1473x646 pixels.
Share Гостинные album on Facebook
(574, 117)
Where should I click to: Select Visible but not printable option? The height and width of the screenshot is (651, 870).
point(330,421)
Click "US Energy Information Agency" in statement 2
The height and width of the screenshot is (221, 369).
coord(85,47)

------------------------------------------------------------------------

■ YOUR INSTRUCTIONS
Print the material once more. Change nothing.

■ ANSWER SECTION
1473x646 pixels.
Share Гостинные album on Facebook
(574, 117)
Where should I click to: Select Visible but not printable option? The height and width of the screenshot is (651, 870).
point(330,421)
Click "US Energy Information Agency" in statement 2
The height and width of the screenshot is (221, 369).
coord(85,47)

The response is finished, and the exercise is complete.